Required action —
Entries follow. Return each line that contains the word "agent".

Start of Source data

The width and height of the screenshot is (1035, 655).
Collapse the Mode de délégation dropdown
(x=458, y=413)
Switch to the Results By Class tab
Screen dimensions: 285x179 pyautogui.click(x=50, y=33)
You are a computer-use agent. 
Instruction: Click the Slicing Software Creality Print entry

End of Source data
Start of Source data

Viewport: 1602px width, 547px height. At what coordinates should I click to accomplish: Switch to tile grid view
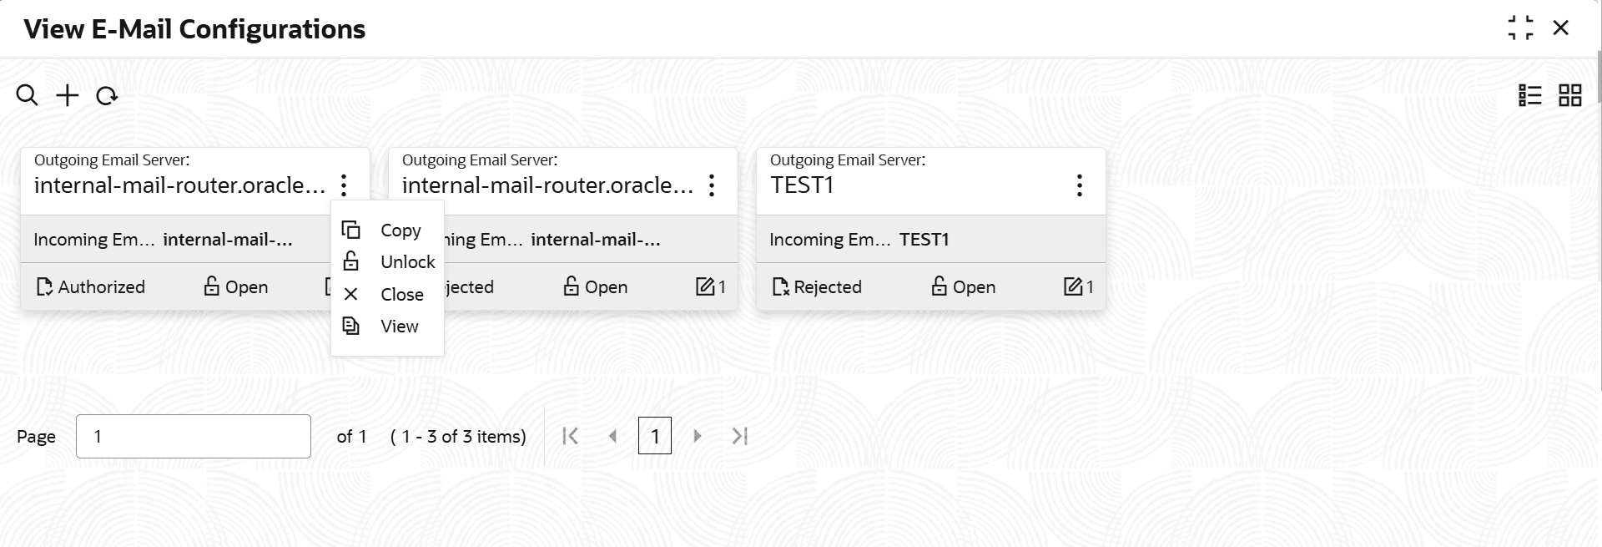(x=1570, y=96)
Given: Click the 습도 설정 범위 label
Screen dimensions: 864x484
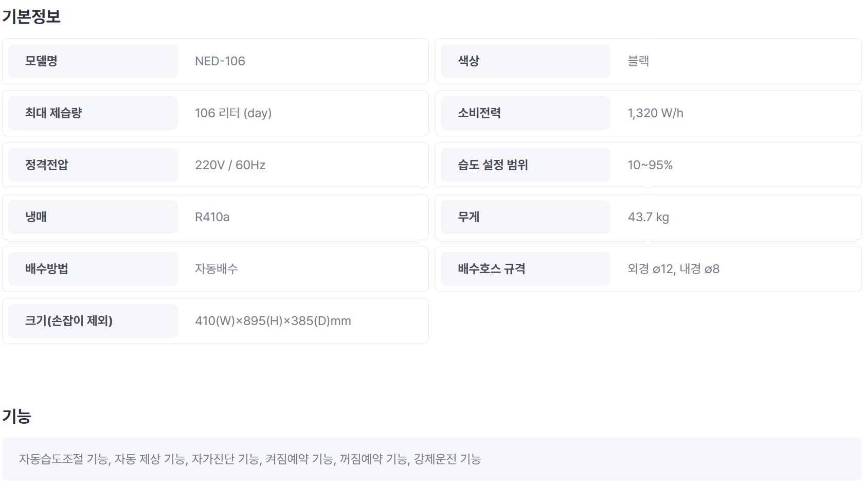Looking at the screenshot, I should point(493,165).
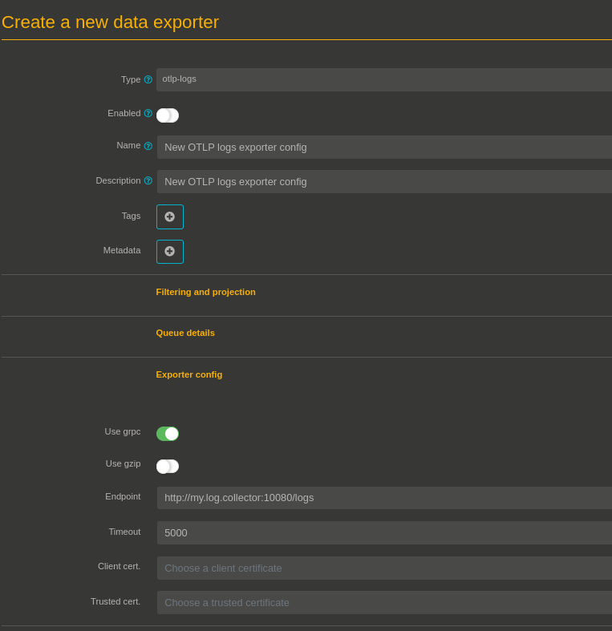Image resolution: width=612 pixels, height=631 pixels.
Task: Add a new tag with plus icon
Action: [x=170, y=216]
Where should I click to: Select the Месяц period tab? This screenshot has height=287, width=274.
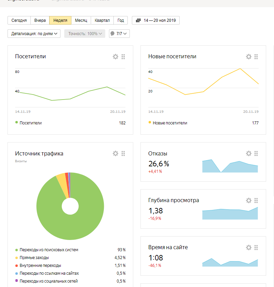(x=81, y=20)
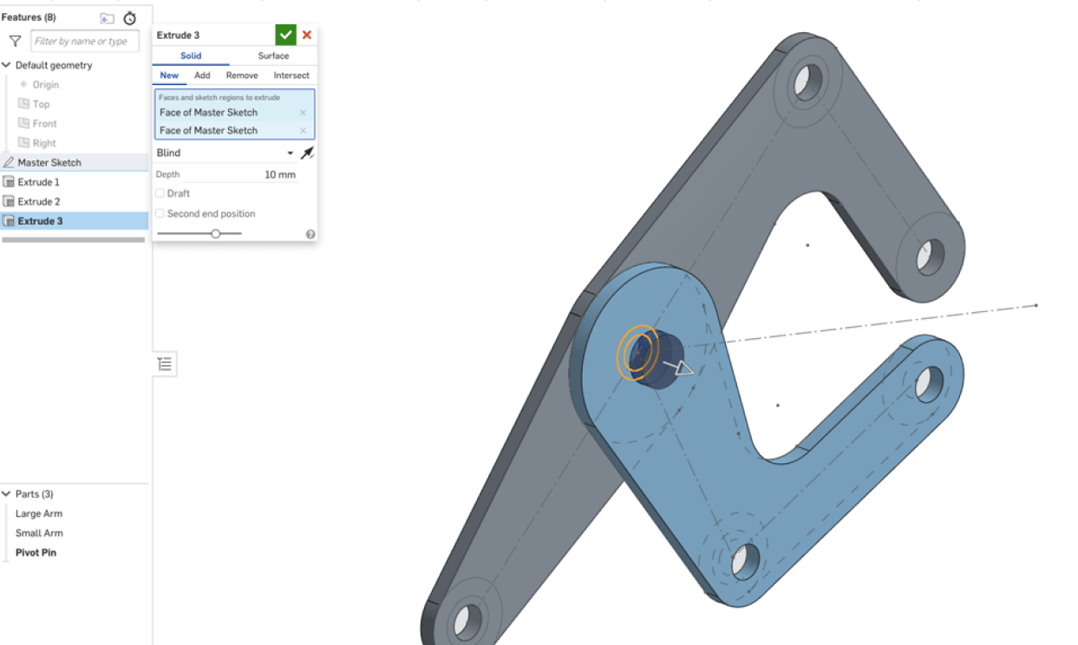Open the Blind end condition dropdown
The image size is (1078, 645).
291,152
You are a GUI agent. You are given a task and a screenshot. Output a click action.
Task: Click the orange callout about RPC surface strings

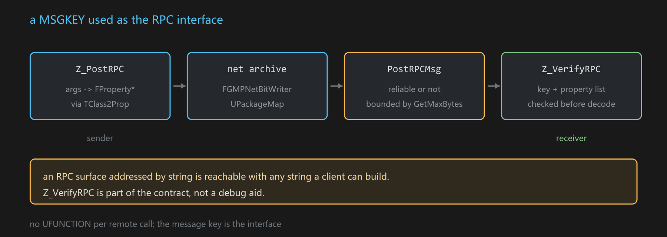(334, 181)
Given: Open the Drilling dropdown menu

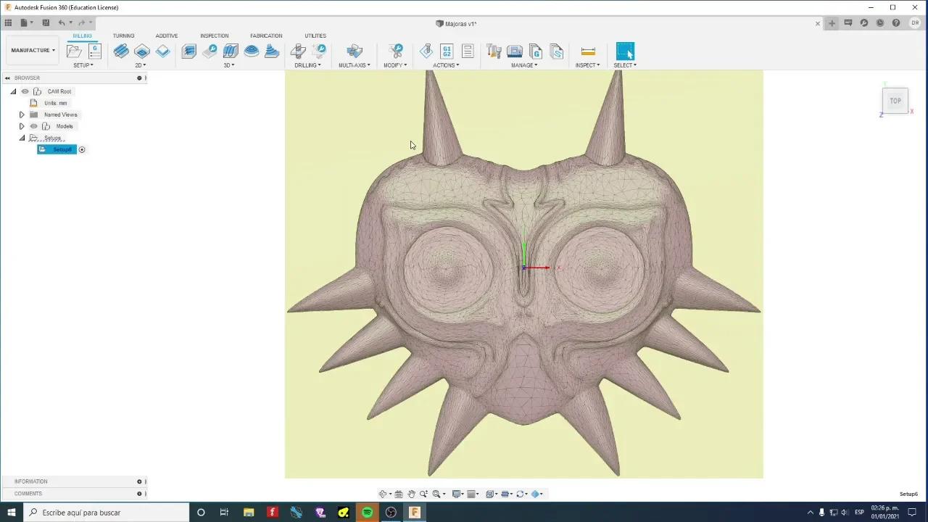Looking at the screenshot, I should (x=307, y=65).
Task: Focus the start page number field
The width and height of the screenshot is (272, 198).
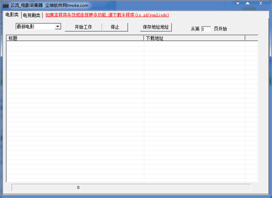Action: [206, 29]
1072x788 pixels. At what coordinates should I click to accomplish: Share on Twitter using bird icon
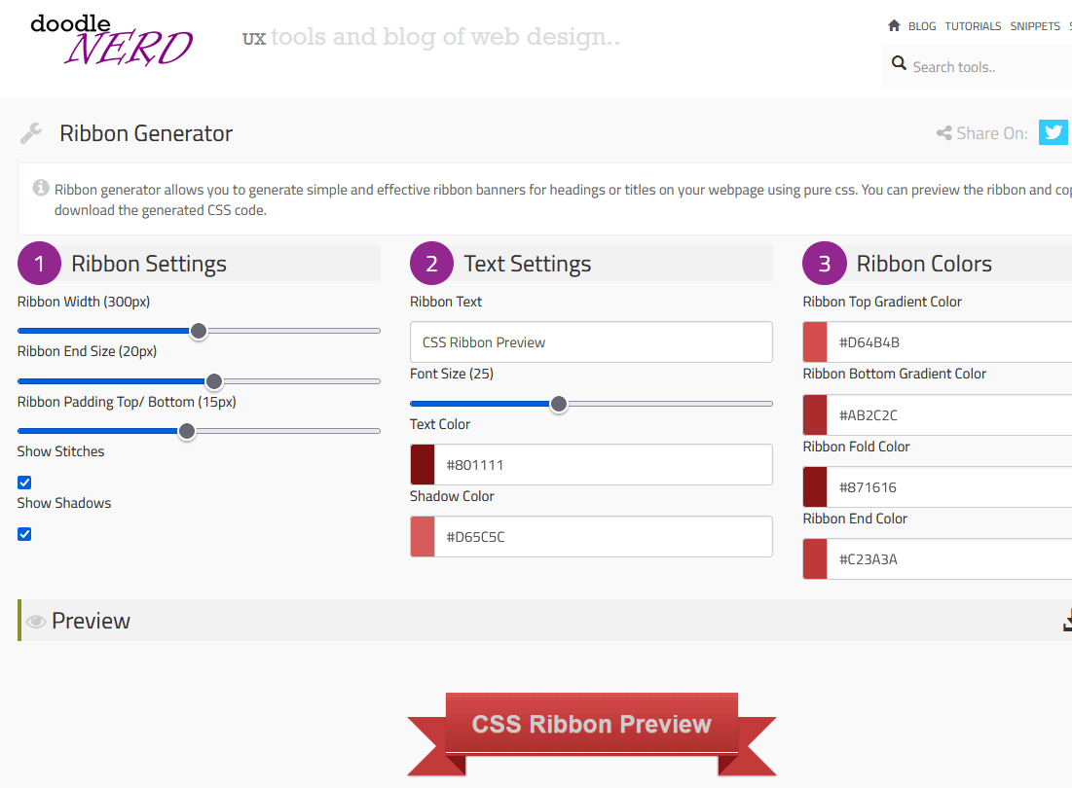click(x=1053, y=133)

End of Source data
Start of Source data

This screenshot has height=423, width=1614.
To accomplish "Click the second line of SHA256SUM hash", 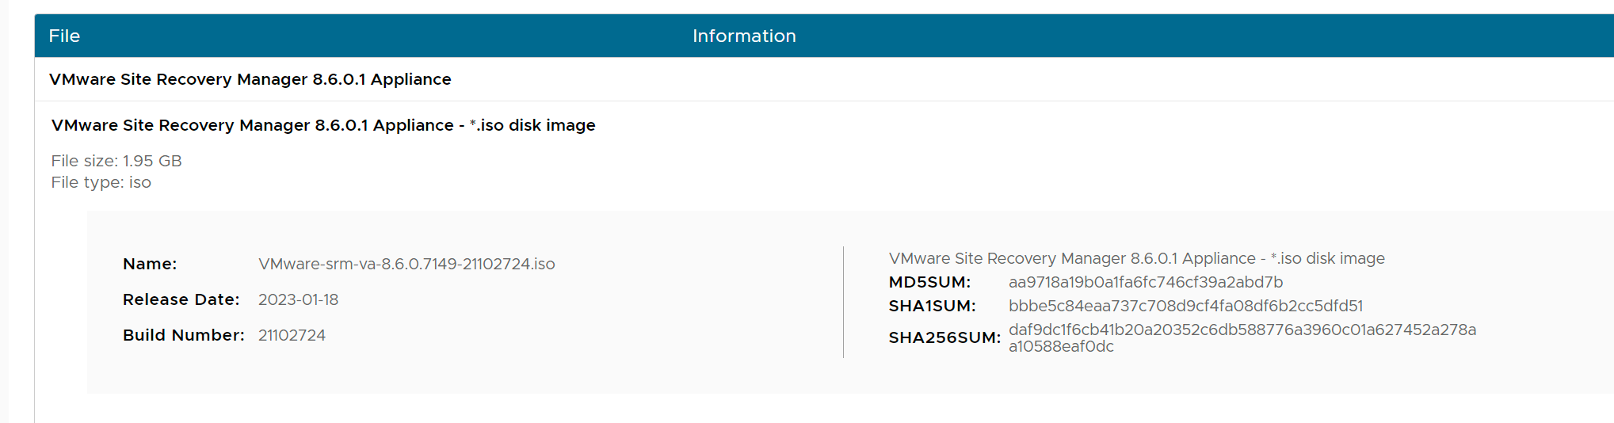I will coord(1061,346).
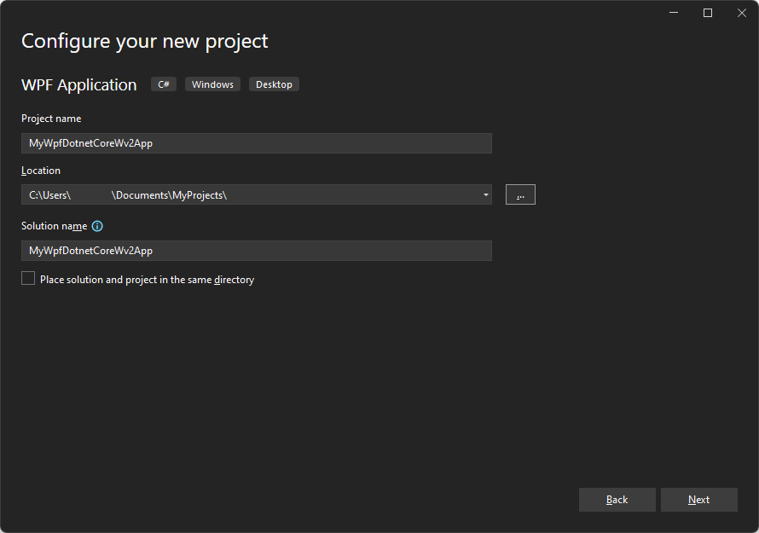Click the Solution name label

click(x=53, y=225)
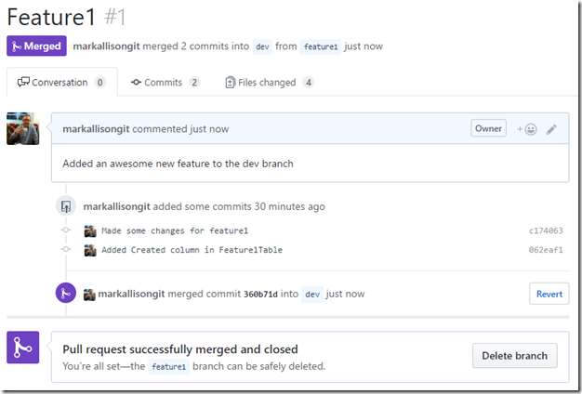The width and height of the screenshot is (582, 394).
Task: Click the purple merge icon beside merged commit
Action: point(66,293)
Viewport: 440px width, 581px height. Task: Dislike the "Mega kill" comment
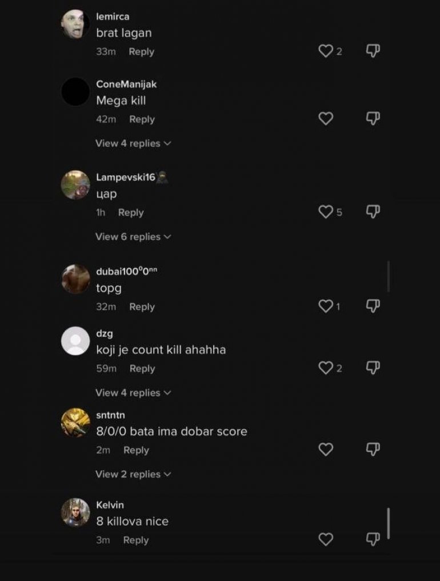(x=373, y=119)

End of Source data

Expected answer —
You are a computer-use agent. 
You are a GUI agent. You are given a task and a screenshot. Output a click action.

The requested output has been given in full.